“How can we incentivize a company that is treating its employees like crap?” councilman asks.
The Los Angeles City Council has taken away the ability of California Cartage Co. (CalCartage) to operate at Foreign Trade Zone 202 at the Port of Los Angeles.
At its meeting on Tuesday, the council vetoed the one-year extension of the FTZ operating agreement the Los Angeles Board of Harbor Commissioners had entered into with CalCartage last month.
The FTZ activities take place in about 6,000 square feet, of the 600,000-square-foot warehouse that CalCartage operates at the port. Sunglasses and electronics were among the products handled in the FTZ.
CalCartage is one of the larger port drayage companies in the Ports of Los Angeles and Long Beach as well as a warehouse company.
It has been targeted by the Teamsters and other groups seeking to require drayage companies to recognize workers as employees and not independent contractors.

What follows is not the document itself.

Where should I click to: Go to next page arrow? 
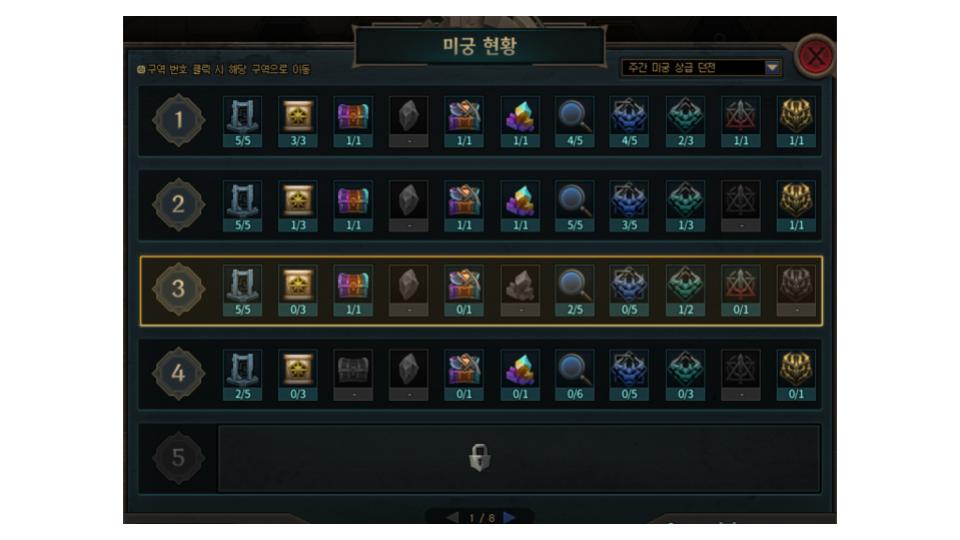[x=509, y=517]
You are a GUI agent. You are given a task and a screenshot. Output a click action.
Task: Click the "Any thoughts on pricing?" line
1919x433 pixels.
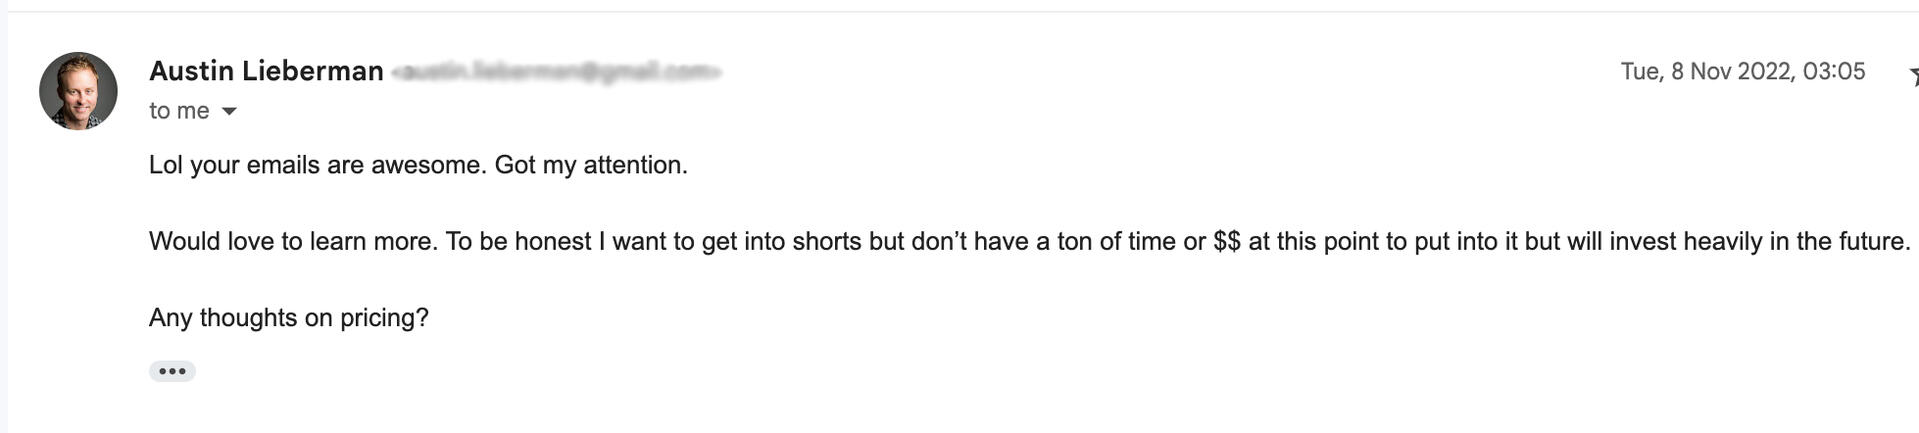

Councilman Joe Buscaino said drivers have been “forced into debt, they’ve worked past exhaustion and they have been left with nothing. That is completely, outright wrong,” he said. “How can we incentivize a company that is treating its employees like crap? It’s not going to fly with me, and it shouldn’t fly with you,” he told his fellow council members, who voted unanimously to veto the operating agreement.
The harbor commission had approved the extension of the operating agreement with CalCartage on April 5 despite a request by Celine Perez of the Warehouse Workers Resource Center that they not do so. Perez said that although NFI Industries, which had purchased CalCartage last fall, has made some changes, employees still had complaints about health and safety and retaliation by supervisors against workers who have made complaints about working conditions.
CalCartage said in a statement that the council’s veto “is very disappointing. Unfortunately, the decision was based on misinformation and unsubstantiated claims. The attacks that have been made against CalCartage are misdirected and uninformed.”
It noted said the veto “does not inhibit CalCartage’s ability to continue performing non-FTZ operations at its Wilmington facility. Those other operations will continue. CalCartage has been a contributing member of the Los Angeles community for more than 75 years. Being a good corporate citizen is, and will always be, an important CalCartage priority and guiding principle.”